The authors propose a system that uses two AI coaches working together to fix the puzzle, rather than just one.

  1. Coach A (The Primary Coach): This coach looks at the puzzle pieces from the "front" (the standard angle the X-ray machine takes). It knows how to fix the image based on what it sees directly.
  2. Coach B (The Secondary Coach): This coach looks at the puzzle pieces from the "side" (a perpendicular angle). It sees the data in a completely different orientation.

The Magic Trick:
Instead of letting Coach A fix the whole image alone, the system makes them take turns.

  • Coach A fixes a slice of the image.
  • Then, Coach B looks at that same slice from the side and says, "Hey, that doesn't look right from my angle; let's adjust it."
  • They go back and forth, refining the image step-by-step.

This is like two artists collaborating on a sculpture. One is looking at it from the front, the other from the side. If the front artist adds a bump, the side artist checks if it makes sense from their view. By constantly checking each other, they ensure the final 3D object is smooth and consistent, with no weird glitches.
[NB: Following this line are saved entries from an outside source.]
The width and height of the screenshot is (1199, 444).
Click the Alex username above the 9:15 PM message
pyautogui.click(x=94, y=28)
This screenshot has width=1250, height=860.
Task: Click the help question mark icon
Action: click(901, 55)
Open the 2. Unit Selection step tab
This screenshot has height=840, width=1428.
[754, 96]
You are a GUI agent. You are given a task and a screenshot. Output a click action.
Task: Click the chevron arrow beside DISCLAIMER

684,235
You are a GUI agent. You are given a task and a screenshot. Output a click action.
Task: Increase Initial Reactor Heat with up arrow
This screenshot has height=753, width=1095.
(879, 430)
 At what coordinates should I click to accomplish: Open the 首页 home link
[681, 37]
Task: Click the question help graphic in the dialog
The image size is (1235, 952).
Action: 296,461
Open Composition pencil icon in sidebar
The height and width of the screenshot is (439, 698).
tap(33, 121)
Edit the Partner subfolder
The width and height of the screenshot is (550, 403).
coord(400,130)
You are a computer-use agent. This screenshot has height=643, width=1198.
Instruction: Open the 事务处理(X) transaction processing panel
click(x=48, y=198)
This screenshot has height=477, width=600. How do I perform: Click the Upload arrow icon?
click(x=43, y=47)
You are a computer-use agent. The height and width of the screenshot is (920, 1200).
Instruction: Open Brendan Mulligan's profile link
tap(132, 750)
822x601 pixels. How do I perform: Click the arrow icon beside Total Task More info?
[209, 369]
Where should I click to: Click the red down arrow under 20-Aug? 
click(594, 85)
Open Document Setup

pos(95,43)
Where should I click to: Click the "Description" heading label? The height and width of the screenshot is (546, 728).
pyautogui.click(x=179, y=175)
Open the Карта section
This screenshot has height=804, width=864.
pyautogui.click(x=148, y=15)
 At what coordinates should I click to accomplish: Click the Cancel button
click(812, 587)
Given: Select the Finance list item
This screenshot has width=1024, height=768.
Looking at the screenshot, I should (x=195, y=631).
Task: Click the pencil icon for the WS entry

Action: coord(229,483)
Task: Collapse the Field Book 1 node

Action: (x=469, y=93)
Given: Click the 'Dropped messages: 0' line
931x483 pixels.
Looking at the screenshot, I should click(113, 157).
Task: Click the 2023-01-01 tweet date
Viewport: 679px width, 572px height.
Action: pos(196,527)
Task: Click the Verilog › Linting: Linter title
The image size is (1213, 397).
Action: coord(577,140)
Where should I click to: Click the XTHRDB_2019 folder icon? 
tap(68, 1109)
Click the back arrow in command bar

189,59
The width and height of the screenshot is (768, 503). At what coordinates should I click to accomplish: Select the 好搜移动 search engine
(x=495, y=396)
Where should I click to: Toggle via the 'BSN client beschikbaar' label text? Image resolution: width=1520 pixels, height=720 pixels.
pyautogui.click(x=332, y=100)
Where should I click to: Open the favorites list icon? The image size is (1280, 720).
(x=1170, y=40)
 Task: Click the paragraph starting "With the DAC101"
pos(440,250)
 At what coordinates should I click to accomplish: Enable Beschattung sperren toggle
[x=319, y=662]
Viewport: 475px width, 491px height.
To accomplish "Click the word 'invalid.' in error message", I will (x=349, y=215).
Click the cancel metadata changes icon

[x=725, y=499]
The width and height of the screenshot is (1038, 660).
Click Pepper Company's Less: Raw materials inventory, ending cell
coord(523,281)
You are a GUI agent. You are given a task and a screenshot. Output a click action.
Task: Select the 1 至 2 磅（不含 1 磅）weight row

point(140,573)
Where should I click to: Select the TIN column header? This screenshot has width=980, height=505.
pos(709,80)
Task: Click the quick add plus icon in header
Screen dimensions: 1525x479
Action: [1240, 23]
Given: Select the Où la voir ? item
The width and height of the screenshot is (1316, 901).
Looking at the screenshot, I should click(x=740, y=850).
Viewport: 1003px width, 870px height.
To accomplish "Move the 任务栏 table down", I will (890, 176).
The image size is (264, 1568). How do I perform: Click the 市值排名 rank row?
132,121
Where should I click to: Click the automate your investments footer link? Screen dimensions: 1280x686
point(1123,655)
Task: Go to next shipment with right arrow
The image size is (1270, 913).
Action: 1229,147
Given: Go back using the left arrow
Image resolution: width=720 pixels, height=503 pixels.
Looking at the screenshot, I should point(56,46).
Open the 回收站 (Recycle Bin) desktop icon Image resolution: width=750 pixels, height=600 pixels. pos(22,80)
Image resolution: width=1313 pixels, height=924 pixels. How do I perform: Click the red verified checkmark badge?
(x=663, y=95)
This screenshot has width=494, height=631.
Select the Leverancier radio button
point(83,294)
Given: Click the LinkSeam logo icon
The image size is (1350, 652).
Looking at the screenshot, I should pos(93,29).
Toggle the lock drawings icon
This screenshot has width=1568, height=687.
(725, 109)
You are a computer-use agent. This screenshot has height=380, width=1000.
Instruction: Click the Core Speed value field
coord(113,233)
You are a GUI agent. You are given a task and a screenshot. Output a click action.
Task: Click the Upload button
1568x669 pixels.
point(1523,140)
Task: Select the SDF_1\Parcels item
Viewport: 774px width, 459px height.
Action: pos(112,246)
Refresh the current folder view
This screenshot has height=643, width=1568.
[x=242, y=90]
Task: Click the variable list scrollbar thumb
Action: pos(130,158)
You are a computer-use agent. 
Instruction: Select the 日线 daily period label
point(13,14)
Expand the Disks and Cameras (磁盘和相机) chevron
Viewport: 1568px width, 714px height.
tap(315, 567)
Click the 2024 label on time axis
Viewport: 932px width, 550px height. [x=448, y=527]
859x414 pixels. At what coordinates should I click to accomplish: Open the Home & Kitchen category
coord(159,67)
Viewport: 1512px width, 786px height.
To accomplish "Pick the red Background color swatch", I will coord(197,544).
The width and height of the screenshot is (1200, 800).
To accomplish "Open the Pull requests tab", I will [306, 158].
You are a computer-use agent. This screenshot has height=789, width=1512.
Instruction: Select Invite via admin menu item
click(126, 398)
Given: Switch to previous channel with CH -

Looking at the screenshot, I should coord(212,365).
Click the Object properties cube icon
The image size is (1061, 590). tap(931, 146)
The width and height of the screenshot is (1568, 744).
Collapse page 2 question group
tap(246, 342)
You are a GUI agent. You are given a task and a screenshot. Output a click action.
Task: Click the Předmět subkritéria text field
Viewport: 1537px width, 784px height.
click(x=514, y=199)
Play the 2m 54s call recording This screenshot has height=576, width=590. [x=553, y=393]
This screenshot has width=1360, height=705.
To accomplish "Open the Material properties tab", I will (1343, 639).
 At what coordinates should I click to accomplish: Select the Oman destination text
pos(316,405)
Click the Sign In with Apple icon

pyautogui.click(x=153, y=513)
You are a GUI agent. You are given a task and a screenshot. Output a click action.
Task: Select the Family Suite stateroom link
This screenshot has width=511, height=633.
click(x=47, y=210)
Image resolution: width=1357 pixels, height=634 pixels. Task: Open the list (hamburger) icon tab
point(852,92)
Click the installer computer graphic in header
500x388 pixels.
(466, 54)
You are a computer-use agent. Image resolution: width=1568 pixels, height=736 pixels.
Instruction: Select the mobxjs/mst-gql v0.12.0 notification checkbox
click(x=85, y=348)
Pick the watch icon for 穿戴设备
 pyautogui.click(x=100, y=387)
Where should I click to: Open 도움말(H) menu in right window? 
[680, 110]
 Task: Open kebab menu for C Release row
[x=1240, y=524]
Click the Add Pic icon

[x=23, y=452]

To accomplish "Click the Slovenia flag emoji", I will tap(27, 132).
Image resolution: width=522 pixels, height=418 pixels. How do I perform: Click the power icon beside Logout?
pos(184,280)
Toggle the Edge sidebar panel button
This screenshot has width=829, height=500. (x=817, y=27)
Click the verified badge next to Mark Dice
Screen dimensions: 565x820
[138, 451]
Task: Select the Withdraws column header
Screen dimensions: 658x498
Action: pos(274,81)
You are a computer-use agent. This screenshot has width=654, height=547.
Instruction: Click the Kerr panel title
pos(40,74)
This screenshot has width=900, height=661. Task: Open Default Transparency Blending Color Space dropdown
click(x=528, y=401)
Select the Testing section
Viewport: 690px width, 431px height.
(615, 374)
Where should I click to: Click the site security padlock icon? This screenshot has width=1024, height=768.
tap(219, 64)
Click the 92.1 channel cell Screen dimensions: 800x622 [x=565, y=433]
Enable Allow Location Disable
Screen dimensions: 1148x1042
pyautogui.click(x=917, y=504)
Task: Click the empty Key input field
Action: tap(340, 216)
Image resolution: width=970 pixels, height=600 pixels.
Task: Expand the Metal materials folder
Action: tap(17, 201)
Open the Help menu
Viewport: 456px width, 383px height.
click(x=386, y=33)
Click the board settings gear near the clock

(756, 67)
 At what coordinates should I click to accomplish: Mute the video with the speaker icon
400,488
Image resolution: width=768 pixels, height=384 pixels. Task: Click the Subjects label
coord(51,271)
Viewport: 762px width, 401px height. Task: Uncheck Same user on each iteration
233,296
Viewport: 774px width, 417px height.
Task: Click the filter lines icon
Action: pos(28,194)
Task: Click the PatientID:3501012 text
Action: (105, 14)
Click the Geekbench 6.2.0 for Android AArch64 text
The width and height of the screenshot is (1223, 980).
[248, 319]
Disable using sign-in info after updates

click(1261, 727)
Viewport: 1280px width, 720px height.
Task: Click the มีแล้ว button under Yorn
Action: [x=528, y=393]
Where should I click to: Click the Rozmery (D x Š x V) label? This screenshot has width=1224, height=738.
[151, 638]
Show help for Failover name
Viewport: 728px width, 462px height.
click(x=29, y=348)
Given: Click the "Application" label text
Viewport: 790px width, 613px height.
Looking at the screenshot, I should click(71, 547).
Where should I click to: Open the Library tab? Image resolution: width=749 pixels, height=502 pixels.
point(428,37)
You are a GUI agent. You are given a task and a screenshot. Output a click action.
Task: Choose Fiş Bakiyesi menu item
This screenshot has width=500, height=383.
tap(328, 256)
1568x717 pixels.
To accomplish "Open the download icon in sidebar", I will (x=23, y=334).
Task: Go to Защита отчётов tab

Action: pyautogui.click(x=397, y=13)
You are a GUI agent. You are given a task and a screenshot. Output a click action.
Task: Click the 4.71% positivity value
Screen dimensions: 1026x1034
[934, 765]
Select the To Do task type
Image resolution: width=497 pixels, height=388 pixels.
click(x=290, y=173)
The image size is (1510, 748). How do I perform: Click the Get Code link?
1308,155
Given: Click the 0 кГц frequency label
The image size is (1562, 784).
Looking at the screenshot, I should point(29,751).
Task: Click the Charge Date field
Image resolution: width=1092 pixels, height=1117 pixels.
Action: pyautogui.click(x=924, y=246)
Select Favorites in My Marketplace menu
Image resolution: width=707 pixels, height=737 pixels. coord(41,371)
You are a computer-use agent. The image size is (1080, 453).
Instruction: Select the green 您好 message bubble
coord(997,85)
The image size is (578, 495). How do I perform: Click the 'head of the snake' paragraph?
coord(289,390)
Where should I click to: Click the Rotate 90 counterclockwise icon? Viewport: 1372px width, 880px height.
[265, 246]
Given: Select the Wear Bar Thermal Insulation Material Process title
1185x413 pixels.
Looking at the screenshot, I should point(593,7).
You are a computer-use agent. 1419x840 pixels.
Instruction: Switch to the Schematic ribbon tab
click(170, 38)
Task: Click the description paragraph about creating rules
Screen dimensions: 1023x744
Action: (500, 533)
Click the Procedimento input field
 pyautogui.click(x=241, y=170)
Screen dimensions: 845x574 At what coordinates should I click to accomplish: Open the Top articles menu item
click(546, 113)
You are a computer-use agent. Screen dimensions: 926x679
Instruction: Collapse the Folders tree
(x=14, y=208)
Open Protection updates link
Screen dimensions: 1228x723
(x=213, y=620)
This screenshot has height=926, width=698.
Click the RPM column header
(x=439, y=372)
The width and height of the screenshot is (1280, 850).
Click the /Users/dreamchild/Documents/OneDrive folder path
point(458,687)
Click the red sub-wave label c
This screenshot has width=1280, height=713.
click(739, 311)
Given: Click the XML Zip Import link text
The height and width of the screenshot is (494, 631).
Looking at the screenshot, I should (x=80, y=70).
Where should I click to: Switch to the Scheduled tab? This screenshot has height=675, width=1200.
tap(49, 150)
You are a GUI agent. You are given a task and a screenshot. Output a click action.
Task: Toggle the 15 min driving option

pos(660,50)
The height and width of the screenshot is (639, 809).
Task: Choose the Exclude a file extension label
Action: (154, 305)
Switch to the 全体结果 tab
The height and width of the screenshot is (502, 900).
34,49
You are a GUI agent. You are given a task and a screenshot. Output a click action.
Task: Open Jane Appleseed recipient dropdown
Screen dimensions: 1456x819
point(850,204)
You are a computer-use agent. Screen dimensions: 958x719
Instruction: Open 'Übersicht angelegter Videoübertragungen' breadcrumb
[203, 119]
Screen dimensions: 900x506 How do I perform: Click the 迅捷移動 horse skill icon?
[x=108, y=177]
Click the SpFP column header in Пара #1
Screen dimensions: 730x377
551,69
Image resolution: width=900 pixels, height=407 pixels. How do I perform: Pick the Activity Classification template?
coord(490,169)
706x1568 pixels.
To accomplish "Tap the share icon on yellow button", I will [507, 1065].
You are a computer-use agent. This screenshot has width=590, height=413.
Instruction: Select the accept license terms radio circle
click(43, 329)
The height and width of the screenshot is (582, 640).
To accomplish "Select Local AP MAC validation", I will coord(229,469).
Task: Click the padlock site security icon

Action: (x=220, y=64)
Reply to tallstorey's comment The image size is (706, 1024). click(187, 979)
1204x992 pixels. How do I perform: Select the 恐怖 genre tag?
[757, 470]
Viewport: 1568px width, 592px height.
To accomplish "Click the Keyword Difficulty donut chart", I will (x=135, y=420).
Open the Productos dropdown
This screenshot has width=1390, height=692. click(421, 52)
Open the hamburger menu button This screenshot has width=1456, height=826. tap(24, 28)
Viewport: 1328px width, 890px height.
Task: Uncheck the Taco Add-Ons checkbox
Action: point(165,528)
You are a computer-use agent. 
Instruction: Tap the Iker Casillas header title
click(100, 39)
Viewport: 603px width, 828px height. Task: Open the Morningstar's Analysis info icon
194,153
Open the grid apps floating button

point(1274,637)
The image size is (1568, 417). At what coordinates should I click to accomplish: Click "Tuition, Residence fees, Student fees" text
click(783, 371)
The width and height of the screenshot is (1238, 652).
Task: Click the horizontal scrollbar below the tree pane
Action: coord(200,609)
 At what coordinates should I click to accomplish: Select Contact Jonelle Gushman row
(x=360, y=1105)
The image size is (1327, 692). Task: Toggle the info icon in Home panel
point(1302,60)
How the AI "Dreams" (Diffusion Models)

The paper uses something called a Diffusion Model. Imagine you have a clear, perfect photo of a tooth.

  • The Noise: You slowly add static (like TV snow) to the photo until it's just a blurry mess.
  • The Learning: The AI learns how to reverse this process. It learns how to take a blurry mess and slowly remove the noise to reveal the clear image underneath.
  • The Application: In this paper, the "blurry mess" is the X-ray with the metal implant artifacts. The AI learns to "dream" away the metal streaks and replace them with the natural texture of the bone and teeth that should be there, based on the surrounding healthy data.

Why This is a Big Deal

  • It's Smarter: Because the two coaches (models) talk to each other, the final 3D image is much more consistent than if you just fixed the 2D slices one by one.
  • It's Faster: Training a full 3D AI model is like trying to learn a whole library of books at once—it takes forever and needs a massive computer. This method is like learning two separate chapters (2D views) and combining them. It's much faster and needs less data.
  • It Works Everywhere: They tested this on "pig jaws" (a common stand-in for human teeth in research) with different sizes of X-ray machines. It worked great whether the implant was inside the scan area or just outside it (the "exomass").

The Bottom Line

The authors have built a digital "repair shop" for dental 3D scans. Instead of just patching up the holes in the X-rays blindly, they use a smart, two-step collaboration system to ensure the repair looks perfect from every single angle.

The result? Dentists get clearer, sharper 3D images without the distracting metal streaks, leading to better diagnoses and safer treatments for patients. And the best part? They've made the code public, so other researchers can use this "two-coach" system to fix their own medical imaging problems.